**Text excerpt:**
----------

A trailing slash makes /page/ different from /page at the HTTP level. Without consistent handling, you have two URLs serving the same content — a classic duplicate content problem.

Code Examples

Option A: Prefer no trailing slash (common for frameworks like Next.js)

Text
preferred URL → 200 OK
alternate slash variant → 301 → preferred URL

Option B: Prefer trailing slash (common for WordPress, Apache-based sites)

Text
preferred slash URL → 200 OK
alternate no-slash variant → 301 → preferred slash URL

Why It Matters

Inconsistent trailing slashes create duplicate content — Google sees /page and /page/ as two separate URLs competing for the same ranking, splitting PageRank between them.

The Problem

URLHTTP StatusIssue
/about200 OKContent served
/about/200 OKSame content — DUPLICATE

Both versions appear in Google's index as separate pages, splitting link equity and creating canonicalization ambiguity.

----------

[Dataset entries]
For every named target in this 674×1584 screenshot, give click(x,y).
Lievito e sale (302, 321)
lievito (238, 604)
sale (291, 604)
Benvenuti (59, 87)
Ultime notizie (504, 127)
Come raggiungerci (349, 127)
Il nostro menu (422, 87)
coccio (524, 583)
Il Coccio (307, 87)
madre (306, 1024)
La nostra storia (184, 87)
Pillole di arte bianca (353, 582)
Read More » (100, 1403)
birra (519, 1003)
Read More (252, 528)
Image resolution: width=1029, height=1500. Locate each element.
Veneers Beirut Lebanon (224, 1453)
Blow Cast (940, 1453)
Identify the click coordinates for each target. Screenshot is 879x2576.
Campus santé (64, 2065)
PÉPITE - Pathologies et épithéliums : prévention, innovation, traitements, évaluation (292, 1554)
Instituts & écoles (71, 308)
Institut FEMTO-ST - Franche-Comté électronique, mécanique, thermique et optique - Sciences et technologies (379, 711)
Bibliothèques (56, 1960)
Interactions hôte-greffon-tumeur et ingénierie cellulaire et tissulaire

----------

**What this exercise asks:**
A. In the text on trailing slashes, what does the alternate URL variant return in both options?
B. List the column headers of the table in the text on trailing slashes.
C. Continue the text on trailing slashes from where it stops.

**Responses to the tasks:**
A. A 301 redirect to the preferred URL.

B. URL, HTTP Status, Issue

C.
Implementation

Next.js

JavaScript
// next.config.js
module.exports = {
  trailingSlash: false,   // 'true' for trailing slash preference
}

Nginx

NGINX
# Redirect trailing slash to no-slash
rewrite ^/(.*)/$ /$1 permanent;

Apache

APACHE
# Remove trailing slash
RewriteCond %{REQUEST_FILENAME} !-d
RewriteRule ^(.*)/$ /$1 [R=301,L]

Canonical Tags

Regardless of server redirects, add canonical tags pointing to the preferred version:

HTML
<!-- On https://example.com/about (preferred) -->
<link rel="canonical" href="https://example.com/about">
 
<!-- If the trailing slash version also serves: -->
<!-- On https://example.com/about/ -->
<link rel="canonical" href="https://example.com/about">

❌ Common Mistakes

HTML
<!-- Canonical points to trailing slash but all internal links omit it -->
<link rel="canonical" href="https://example.com/about/">
<a href="/about">About</a>   <!-- Creates a redirect per navigation -->
 
<!-- Sitemap mixes conventions -->
<loc>https://example.com/about</loc>
<loc>https://example.com/contact/</loc>

Checking Consistency

Text
curl -I https://example.com/about
curl -I https://example.com/about/

One must return HTTP/1.1 301 with a Location: header pointing to the preferred URL.

Exceptions

  • Staging, utility, login, account, or internal search pages may intentionally use different crawl or index signals if they are not meant to rank.
  • Temporary migration states can produce noisy intermediate signals; flag the live production URL pattern, not one-off transition artifacts.
  • When redirects, canonicals, robots directives, or indexability signals conflict, fix the strongest final signal first instead of reporting every downstream symptom as a separate blocker.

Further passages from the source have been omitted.